Redis Streams

Destination Redis Streams #

This page describes how to load data in realtime into Redis Streams, an append-only log data structure.

The following steps refer the extracted Arcion self-hosted CLI download as the $REPLICANT_HOME directory.

I. Set up connection configuration #

Specify our Redis connection details to Replicant with a connection configuration file. You can find a sample connection configuration file redis_stream.yaml in the $REPLICANT_HOME/conf/conn directory.
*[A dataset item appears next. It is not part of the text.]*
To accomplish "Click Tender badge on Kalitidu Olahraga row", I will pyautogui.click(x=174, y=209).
For connecting to Redis, you can choose between two methods for an authenticated connection:

  • Using basic username and password authentication
  • Using SSL

Connect with username and password #

For connecting to Redis via basic username and password authentication, you can specify your credentials in the connection configuration file. Follow these instructions based on whether or not you have SSL encryption enabled for Redis connection.
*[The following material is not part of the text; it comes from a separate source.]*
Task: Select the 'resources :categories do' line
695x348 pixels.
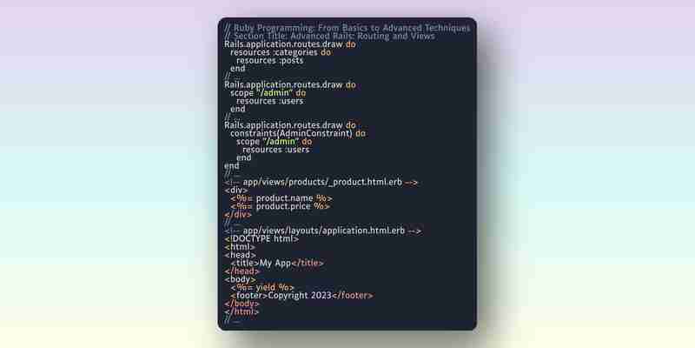Action: [x=281, y=52]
Without SSL encryption for Redis connection, specify your configuration in the following manner:

type: REDIS_STREAM

host: HOSTNAME
port: PORT_NUMBER
username: 'USERNAME'
password: 'PASSWORD'

max-connections: 30
max-retries: 10

Replace the following:

  • HOSTNAME: the Redis server hostname.
  • PORT_NUMBER: the port number of Redis host
  • USERNAME: the username to connect to the Redis server
  • PASSWORD: the password associated with USERNAME

In the preceeding sample:

  • max-connections is the maximum number of connections Replicant can open in Redis.
  • max-retries is the number of times any failed operation on the system will be re-attempted.

Feel free to change these two values as you need.

You can enable data encryption for Redis connection using SSL. In that case, you need to specify the TrustStore holding the CA certificate along with the username and password. For example:

type: REDIS_STREAM

host: HOSTNAME
port: PORT_NUMBER

ssl:
  enable: true
  trust-store:
    path: "PATH_TO_TRUSTSTORE"
    password: "TRUSTSTORE_PASSWORD"
    ssl-store-type: 'TRUSTSTORE_TYPE'
max-connections: 30
max-retries: 10

Replace the following:

  • HOSTNAME: the Redis server hostname.
  • PORT_NUMBER: the port number of Redis host
  • PATH_TO_TRUSTSTORE: path to the TrustStore
  • TRUSTSTORE_PASSWORD: the TrustStore password
  • TRUSTSTORE_TYPE: the TrustStore type—for example, PKCS12

In the preceeding sample:

  • max-connections is the maximum number of connections Replicant can open in Redis.
  • max-retries is the number of times any failed operation on the system will be re-attempted.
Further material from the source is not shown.